Simpson was an uncompromising eccentric who staged the personal appearance with a beret, silk-embroidered coat and Rolls-Royce no less spectacular than his golf courses. Often his designs were criticized as too capricious, which he interpreted as proof of the quality of his work. For all his creativity, however, he was also known for serious calculations, so that he occasionally even fell short of his budget. One of his specialties were small and seemingly insignificant depressions and faults around the green, which distracted many supposedly well-played balls and caused them to roll over the short-cut grass into a difficult position. He considered length to be the wrong way to make a golf course more difficult for the sake of length, instead he gave a lot of space to chance and optical illusion up to half-blind greens. This attitude ran counter to the thinking of most golfers, and even today few golf architects take this point of view as consistently as Simpson did. Bernard Darwin spoke of "diabolical antics" (devilish antics) and Simpson himself of "mad masterpieces" (crazy masterpieces).

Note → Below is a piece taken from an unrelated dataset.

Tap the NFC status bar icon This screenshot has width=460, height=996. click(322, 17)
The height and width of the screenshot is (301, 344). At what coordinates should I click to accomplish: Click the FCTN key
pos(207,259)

He built his best places in France with Chantilly (1909), Fontainebleau (1909), Morfontaine (1911, 1927), Chiberta (1927) and Hardelot Les Pins (1931). Simpson also played an important role in Belgium: Royal Golf des Fagnes at Spa (1930), Royal Hainaut (1933) and Royal Sart-Tilman (1938) were created by him. His redesigns are also particularly well-known, such as Royal Lytham and St Annes, Cruden Bay (with Herbert Fowler, 1926), Royal Antwerp (1930), New Zealand (1931) or Royal Porthcawl (1937). Ballybunion (1936) is also mentioned, but he went to work there extremely sparingly, since in his opinion the place was almost perfect. He worked with Molly Gourlay frequently in the 1930s , for example on the County Louth design (1938), becoming the first golf architect to consult a woman.

Tom Simpson attached particular importance to personally monitoring the construction of his seats, so that, including a series of collaborations, he only came up with just under 50 new layouts and 30 revisions.

Individual evidence

  1. Geoff Shackelford: Lines of Charm . Sports Media Group, Ann Arbor 2005, ISBN 1587262606
  2. ^ Tom Simpson, Herbert Newton Wethered: The Architectural Side of Golf . Longmans, Green and Co., London 1929.